From the data below, return only the lines from the one with "You are a computer-use agent. 953x751 pixels." through the one with "Where should I", exact and inclusive, with pictures left out.

◆ RECORDS TO PROCESS:
Segment Open
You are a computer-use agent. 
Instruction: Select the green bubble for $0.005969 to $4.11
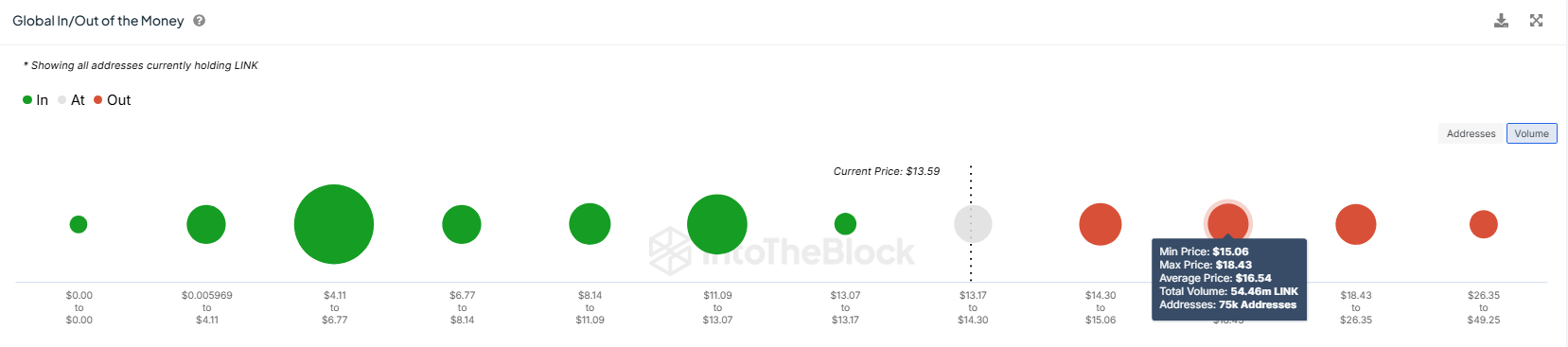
Segment Closed
Segment Open
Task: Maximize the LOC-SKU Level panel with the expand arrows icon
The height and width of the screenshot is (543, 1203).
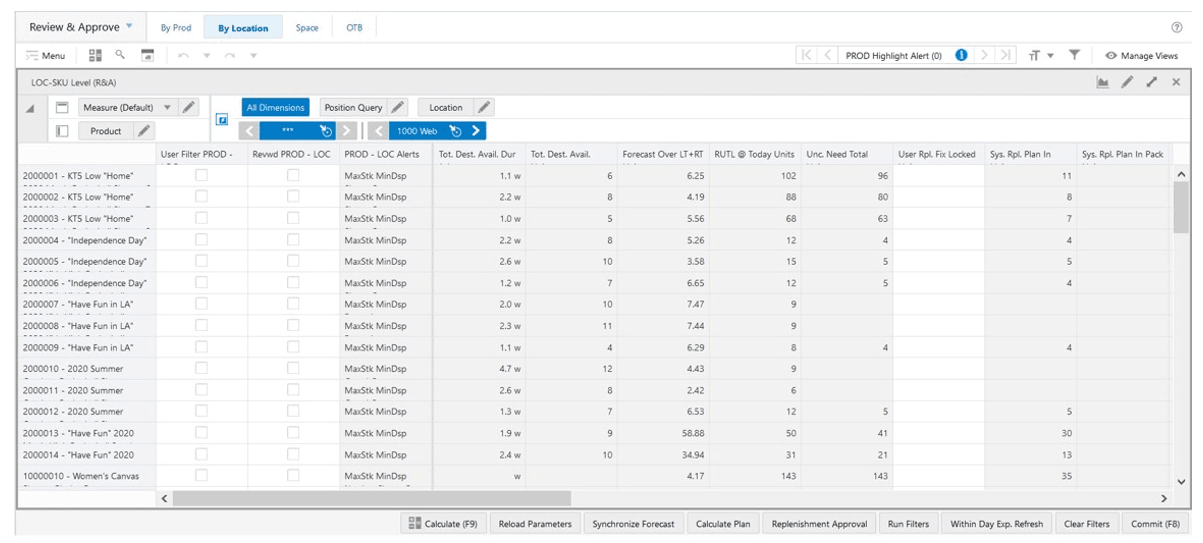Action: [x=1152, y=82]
Segment Closed
Segment Open
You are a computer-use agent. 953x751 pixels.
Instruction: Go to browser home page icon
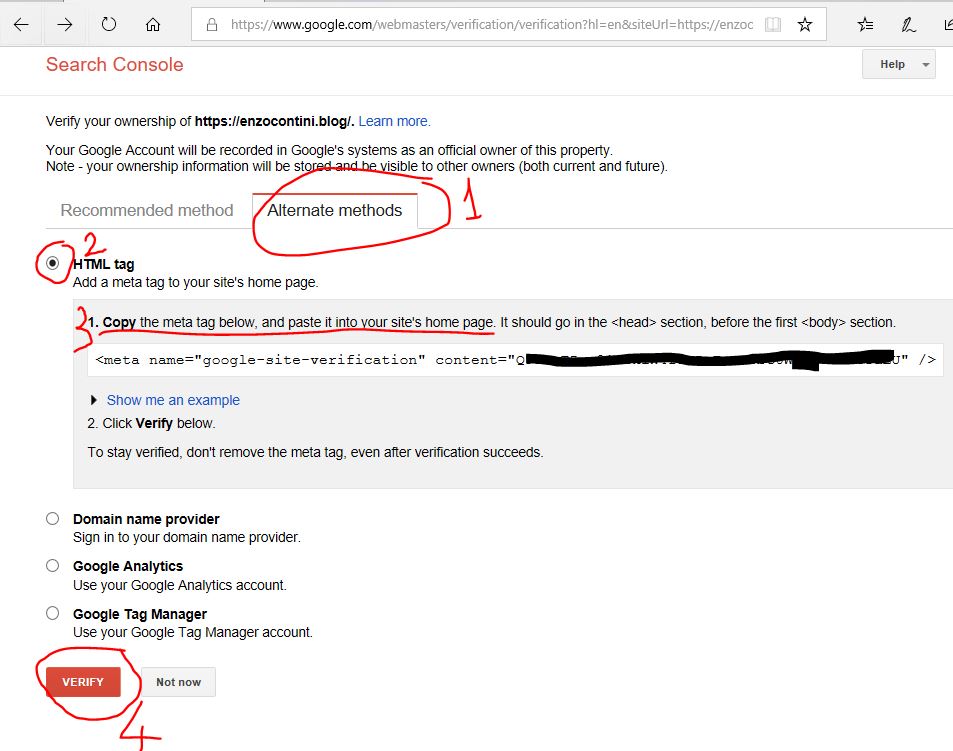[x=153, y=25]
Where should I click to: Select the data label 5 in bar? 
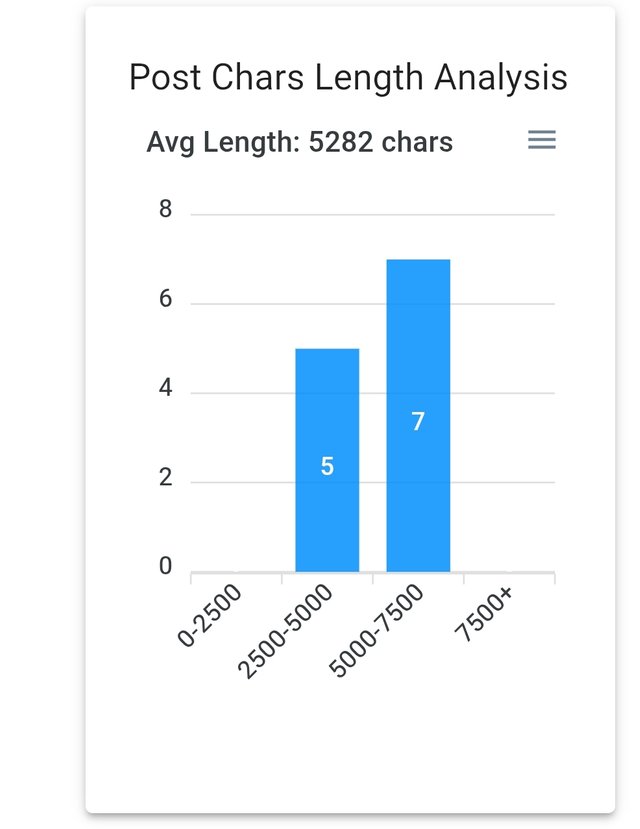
Segment Closed
◆ ANSWER BOX:
You are a computer-use agent. 953x751 pixels.
Instruction: Go to browser home page icon
[x=153, y=25]
Where should I click to: Select the data label 5 in bar? 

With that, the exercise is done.